◆ **EXERCISE BRIEF**: Emit the data below verbatim, stripping out any pictures.

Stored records
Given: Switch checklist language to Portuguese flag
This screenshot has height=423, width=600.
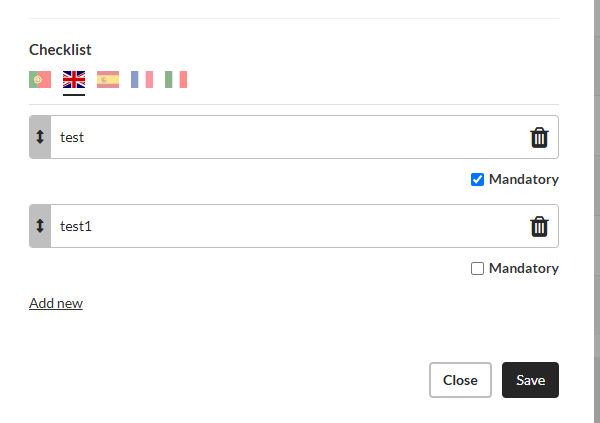Looking at the screenshot, I should point(40,80).
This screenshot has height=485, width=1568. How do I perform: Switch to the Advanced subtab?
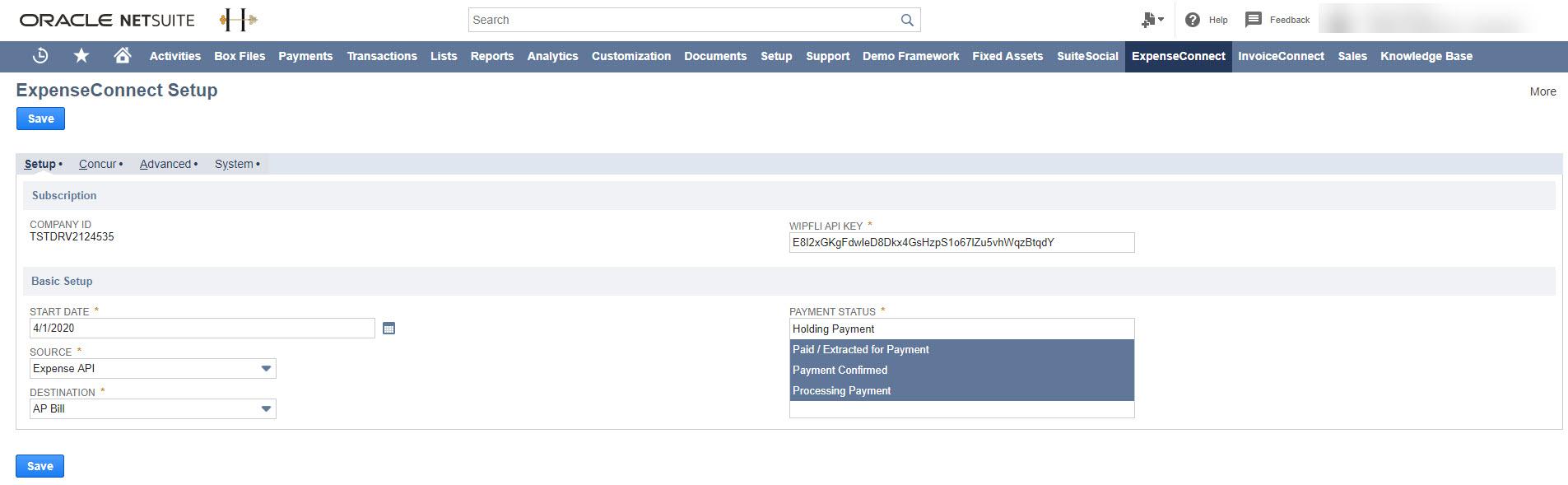click(165, 164)
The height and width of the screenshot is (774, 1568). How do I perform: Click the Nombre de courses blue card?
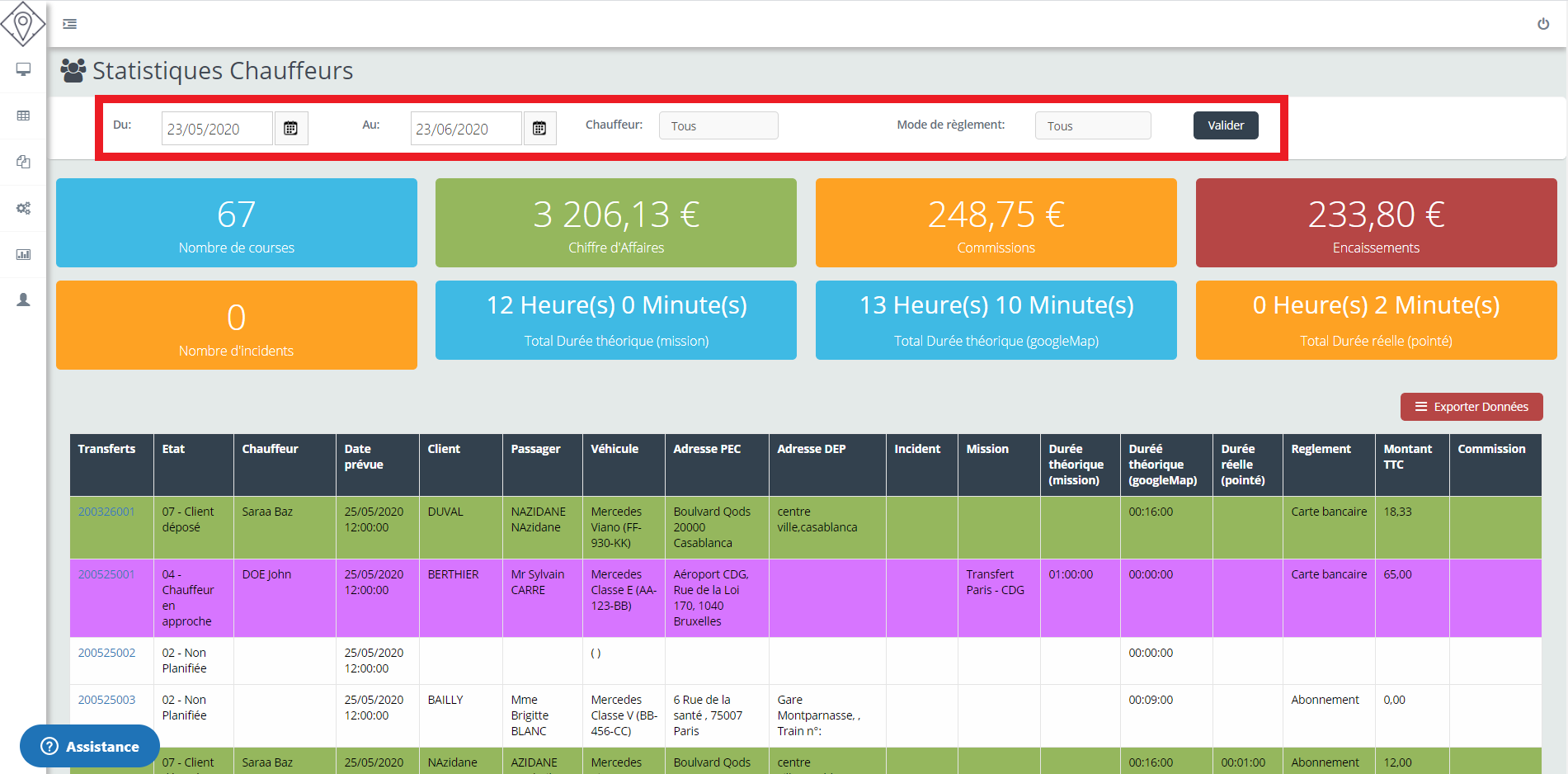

◆ **RESPONSE**:
Given: Switch checklist language to Portuguese flag
This screenshot has height=423, width=600.
Looking at the screenshot, I should point(40,80).
This screenshot has height=485, width=1568. How do I perform: Switch to the Advanced subtab?
click(165, 164)
The height and width of the screenshot is (774, 1568). How do I perform: Click the Nombre de courses blue card?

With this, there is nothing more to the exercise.